– Не слушай, – сказал Пеле. – Я играл в Америке. Ничего там хорошего нет, можешь мне поверить.
Ухоженные ребята в яркой форме. Белые мячи на траве. Все улыбаются до ушей – наверное, так умеют улыбаться только очень счастливые люди…
– Поезжай, – сказал Шевченко. – Это сперва кажется, что на «Динамо» свет клином сошелся… А потом все рвутся куда-нибудь за бугор, можешь мне поверить, я знаю, о чем говорю… Мне в «Милане» нравится!
И только Валерий Васильевич Лобановский молчал.
Звук принтера – пытка после напряженного бестолкового дня. Дима испытал мгновенное облегчение, когда мерзкий аппарат вдруг заткнулся.
Правда, одновременно замолчало радио на кухне. И сделалось темным-темно, как будто уши и глаза разом заткнули ватой.

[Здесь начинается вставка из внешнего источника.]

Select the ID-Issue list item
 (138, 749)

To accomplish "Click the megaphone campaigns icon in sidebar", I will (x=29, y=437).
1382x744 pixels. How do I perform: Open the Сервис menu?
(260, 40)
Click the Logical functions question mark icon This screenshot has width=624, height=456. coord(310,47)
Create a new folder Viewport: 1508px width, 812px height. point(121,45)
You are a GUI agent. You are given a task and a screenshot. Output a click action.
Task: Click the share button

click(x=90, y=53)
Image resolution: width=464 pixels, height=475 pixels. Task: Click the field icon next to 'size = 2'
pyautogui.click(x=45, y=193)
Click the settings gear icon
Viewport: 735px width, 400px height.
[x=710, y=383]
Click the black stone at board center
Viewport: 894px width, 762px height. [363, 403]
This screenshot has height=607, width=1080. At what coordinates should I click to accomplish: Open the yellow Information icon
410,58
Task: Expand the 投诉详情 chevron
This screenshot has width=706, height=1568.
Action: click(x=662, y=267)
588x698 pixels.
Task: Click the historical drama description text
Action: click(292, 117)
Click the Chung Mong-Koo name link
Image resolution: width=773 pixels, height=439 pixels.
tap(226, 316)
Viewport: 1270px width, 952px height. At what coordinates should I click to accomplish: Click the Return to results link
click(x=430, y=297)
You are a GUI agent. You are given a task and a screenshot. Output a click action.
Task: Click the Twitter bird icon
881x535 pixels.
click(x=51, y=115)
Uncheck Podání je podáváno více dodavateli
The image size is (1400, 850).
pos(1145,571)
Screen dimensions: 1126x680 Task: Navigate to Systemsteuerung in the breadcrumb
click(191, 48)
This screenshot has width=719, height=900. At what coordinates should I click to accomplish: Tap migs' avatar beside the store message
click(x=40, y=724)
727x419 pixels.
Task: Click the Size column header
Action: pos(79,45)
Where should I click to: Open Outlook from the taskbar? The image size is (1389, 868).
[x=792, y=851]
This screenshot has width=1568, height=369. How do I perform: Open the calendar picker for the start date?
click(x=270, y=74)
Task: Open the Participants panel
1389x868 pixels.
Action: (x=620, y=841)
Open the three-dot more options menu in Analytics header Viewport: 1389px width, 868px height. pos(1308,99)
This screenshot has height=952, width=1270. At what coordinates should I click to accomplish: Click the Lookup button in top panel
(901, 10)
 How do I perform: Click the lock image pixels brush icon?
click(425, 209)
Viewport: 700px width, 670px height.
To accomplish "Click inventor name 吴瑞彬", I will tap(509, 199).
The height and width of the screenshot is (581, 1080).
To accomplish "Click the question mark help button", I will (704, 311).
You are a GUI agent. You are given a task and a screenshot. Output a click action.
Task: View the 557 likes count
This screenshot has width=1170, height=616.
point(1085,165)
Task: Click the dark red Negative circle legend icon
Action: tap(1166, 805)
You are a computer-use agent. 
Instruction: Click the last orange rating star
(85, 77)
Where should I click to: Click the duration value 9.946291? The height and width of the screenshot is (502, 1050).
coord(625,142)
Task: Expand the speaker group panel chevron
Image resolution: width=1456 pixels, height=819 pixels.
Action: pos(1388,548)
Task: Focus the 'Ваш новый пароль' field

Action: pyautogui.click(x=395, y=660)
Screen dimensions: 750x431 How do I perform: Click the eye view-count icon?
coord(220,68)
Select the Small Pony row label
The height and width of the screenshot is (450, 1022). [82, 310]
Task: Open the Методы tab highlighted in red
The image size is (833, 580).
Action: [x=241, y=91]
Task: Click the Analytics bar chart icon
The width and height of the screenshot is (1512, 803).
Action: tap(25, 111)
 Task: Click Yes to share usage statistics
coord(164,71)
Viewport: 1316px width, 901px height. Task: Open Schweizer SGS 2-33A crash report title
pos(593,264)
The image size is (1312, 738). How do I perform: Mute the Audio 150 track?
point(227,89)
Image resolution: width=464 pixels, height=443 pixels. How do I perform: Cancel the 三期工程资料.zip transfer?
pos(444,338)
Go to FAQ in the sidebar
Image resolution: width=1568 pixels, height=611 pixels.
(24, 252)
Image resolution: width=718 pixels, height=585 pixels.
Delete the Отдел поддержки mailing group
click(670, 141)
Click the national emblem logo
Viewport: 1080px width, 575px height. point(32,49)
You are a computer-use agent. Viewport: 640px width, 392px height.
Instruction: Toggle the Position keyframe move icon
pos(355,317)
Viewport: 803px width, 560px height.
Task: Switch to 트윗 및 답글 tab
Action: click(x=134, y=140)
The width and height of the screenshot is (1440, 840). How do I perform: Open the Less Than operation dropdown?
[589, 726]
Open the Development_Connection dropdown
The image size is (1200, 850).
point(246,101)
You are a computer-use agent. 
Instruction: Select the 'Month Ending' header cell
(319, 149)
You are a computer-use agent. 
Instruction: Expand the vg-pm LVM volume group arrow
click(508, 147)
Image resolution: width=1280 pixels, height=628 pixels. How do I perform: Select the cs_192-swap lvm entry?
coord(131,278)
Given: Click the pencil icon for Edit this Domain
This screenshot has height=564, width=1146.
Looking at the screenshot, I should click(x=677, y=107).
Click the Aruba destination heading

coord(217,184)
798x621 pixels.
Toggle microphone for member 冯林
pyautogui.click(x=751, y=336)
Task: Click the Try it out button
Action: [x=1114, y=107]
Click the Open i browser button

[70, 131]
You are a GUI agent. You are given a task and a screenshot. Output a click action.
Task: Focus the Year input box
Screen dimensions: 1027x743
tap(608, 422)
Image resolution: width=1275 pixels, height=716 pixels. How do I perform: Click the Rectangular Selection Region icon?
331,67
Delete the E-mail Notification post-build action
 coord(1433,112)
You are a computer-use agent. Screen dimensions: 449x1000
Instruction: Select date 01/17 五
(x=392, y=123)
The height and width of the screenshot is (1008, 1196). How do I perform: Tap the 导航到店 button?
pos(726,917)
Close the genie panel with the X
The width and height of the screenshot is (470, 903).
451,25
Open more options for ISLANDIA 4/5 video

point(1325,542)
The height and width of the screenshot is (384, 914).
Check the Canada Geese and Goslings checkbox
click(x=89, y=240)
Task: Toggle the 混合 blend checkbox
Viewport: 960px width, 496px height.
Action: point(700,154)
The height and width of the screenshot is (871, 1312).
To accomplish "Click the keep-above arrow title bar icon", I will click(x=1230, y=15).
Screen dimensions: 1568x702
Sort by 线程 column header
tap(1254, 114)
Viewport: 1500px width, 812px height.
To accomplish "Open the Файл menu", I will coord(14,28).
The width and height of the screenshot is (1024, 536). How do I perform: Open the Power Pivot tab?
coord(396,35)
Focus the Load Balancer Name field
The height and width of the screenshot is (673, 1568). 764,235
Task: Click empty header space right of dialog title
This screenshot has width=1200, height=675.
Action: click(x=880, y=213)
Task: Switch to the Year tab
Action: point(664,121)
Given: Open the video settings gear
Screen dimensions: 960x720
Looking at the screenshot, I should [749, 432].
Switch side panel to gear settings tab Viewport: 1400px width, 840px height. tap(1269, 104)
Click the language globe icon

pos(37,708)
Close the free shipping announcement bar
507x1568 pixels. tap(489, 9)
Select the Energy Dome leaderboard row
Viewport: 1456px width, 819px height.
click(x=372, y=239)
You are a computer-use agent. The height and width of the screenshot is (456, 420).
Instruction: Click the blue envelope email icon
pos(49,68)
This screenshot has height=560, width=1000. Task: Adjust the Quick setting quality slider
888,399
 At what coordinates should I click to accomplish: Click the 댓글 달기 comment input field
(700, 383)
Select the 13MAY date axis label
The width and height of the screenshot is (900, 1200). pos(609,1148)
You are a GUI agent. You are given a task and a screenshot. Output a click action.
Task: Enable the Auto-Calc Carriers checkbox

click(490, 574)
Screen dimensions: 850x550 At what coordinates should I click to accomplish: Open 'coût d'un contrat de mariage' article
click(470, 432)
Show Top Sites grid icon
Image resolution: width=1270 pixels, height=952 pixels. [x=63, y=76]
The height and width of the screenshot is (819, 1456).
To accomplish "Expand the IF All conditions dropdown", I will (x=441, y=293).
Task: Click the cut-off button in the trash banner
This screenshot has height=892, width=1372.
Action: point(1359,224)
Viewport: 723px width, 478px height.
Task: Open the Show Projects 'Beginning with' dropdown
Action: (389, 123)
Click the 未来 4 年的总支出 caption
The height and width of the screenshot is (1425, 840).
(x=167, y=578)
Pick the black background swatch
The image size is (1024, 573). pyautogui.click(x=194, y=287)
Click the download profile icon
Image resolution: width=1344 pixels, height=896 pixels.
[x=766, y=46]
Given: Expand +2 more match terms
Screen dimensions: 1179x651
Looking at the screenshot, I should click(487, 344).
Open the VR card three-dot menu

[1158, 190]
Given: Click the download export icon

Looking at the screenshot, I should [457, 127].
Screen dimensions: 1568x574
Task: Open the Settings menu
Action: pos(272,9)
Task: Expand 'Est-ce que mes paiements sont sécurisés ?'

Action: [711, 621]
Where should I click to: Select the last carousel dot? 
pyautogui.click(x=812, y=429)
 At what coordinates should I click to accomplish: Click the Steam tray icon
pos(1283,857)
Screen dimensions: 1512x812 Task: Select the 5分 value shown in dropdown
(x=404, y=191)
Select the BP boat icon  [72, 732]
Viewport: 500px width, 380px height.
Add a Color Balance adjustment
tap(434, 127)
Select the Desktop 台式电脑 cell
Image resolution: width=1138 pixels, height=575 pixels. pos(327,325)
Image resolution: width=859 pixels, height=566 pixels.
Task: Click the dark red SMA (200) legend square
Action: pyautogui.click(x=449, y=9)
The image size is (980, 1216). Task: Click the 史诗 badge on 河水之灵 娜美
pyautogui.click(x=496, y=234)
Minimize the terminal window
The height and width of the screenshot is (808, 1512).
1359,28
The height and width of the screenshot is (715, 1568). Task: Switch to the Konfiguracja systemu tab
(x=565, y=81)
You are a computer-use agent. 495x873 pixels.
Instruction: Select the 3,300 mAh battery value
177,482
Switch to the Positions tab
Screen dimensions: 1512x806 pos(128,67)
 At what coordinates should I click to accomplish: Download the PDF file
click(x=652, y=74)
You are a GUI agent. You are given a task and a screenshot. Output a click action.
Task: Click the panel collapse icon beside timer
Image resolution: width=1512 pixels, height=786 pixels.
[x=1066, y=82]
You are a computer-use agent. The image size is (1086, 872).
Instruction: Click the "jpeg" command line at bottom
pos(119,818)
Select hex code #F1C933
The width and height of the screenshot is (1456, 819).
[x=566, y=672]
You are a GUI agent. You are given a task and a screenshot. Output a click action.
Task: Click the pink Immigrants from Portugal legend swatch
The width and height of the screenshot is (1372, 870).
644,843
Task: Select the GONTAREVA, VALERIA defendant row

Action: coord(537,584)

– Вот блин-компот, – сказала Ольга.
Диме не хотелось подниматься с кресла. Он зажмурился – ничего не изменилось; под веками тоже была темнота.
– Эй, ты где? – спросила Ольга.
– Все там же, – отозвался Дима, не открывая глаз.
– И в соседнем доме нету, – пробормотала Ольга. – Авария, опять… Блин, как некстати…
Дима открыл глаза; внешняя темнота стала чуть менее темной. Обозначились углы мебели, спинки кресел, прямоугольник двери, ведущей в коридор.
– Где-то здесь была свечка, – бормотала Ольга. – Вот черт, где зажигалка…
Единственный слабый огонек подсветил ее лицо снизу.
– Ты переставила кресла? – спросил Дима.
Она не сразу поняла:
– Что? А, кресла… Сейчас я позвоню в «Киевэнерго».
И она ушла звонить на кухню.
Дима снова закрыл глаза; он ужасно, запредельно устал. Наверное, он даже заснул на секунду – потому что когда он открыл глаза, свечек было уже две. Вторую держала Ольга.
– Занято, – сообщила она. – В «Киевэнерго» занято, в ЖЭКе не отвечают… Хочешь есть?